I am at my wits end and any hint or idea would be appreciated.

Edit: There seem to be spikes in CPU Usage but I couldnt find out why. Also even on the developer PC when not putting a framelimit on, the JFX UI is very unresponsive. I get about 60-90 frames but only very few in JFX making it useless.

Edit1.5: Just installed Afterburner and it shows that my GPU usage is jumping from 0-100 with some in between steps. CPU is not bottlenecking. if it where constantly using my gpu i could imagine double the fps atleast.

Edit 2: The main 2 classes I am talking about:

A lot of work in this case is probably transferring data through the PCI bus. As the image is rendered on the GPU it has to be transferred to the CPU memory for each frame… So memory and PCI bus speed might be the biggest bottleneck. Maybe try lowering the rendering resolution?

Doesnt help I am afraid. It truly is a CPU bottleneck, altough now I am not so sure what causes it anymore. The copyFrameBuffer method isnt the main culprit anymore now, after I removed the sycnhornized blocks. Risky and probably stupid but desperate situations calls for desperate means. Still CPU is still high, only now LWJGL/JME uses it all.

Hm, if it uses synchronized its probably not a great design anyway. Would probably be better if it used a queue for the images and then dropped images if/when the queue gets too full… That way the threads wouldn’t have to block each other either.

The synchronized block

is required to avoid read or write on partial, using a queue will have the same constraint except if you create image buffer for each entry => lot of memory alloc/desalloc as we’ll not reuse existing.

Having the sycnhronized only on the block that should run in FX seems to have alleviated the problem a little bit for me. Framerate increased a bit and its also the stablest its been so far. I dont know why or anything but for now its some improvement until I can find the real problem.

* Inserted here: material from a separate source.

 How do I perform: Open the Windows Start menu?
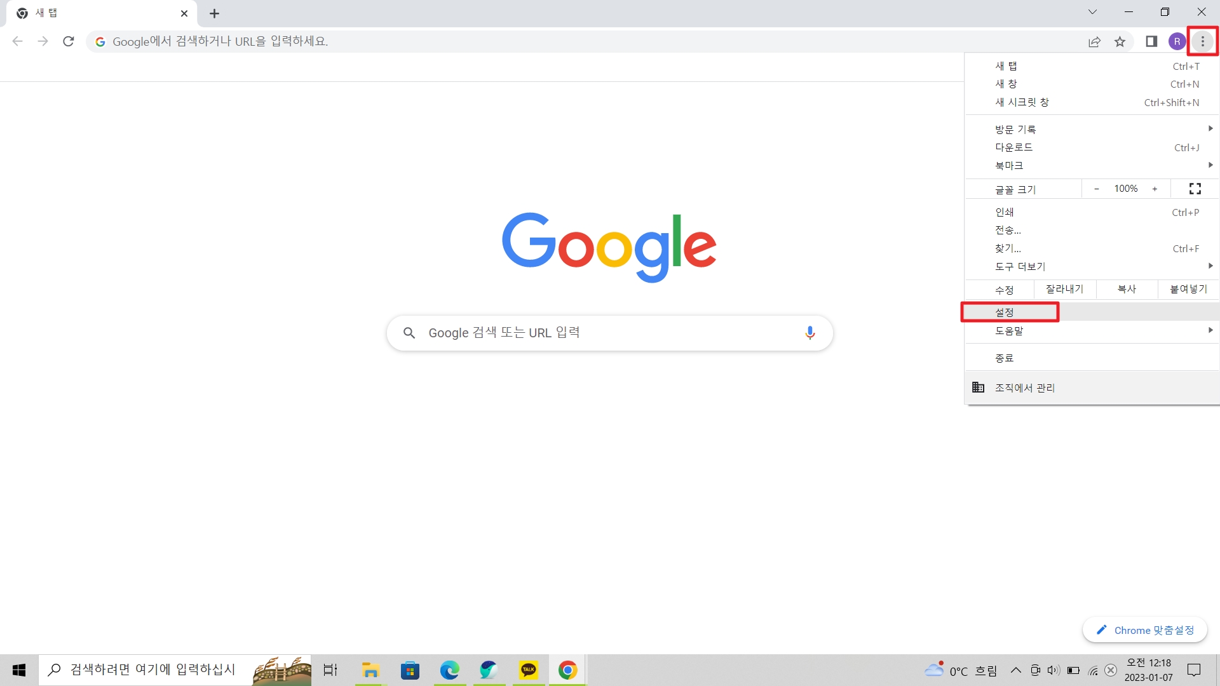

Can you share a sample project that reproduce the issue, then we could experiment/work on it ?

Did you remove the limitiation to 30fps/60fps on the jme app ? (a bad idea because it will generate lot of useless copyBuffer,… and will overload the GPU->CPU)

You can always use a ring buffer to avoid the alloc/dealloc issue. The Problem with synchonized in this case is a) synchronized isn’t very optimized and puts a lot of strain on the JVM, its basically the sledgehammer of thread safety. Thats why Sun added the concurrency classes. And b) it causes the threads to block each other which isn’t necessary.

Sorry I have been away this past few days. Anyways I just read up a bit on RingBuffers but I dont quite know how to implement it in this example. Do i make a queue of whole images or do I make a queue of pixels that is total pixels * 4 (rgba) long? If its not too much of a bother can you show me an example?

The test application (TestDisplayInImageView) that is in the repo actually works as an example. If I crank it up to Fullscreen on my 1080p monitor and start it with jProfiler (which slows it down) it will reduce framerate to about ~40ish and FX gets slow too. I increased camera movement speed to 50 which makes it all the more obvious. And in JProfiler you can see how JME and FX Thread block each other all the time. The setPixels() method is using about 45% and slowly rising of the CPU according to JProfiler.

It seems to me that any kind of JavaFX Thread activity will throw it off completely. I was panning the camera around like crazy when I opened the Background combobox in the test application and it just completely froze the application (was running fairly smoothly until then) and it never quite recovered and kept being laggy from then on for a few minutes until it recovered again.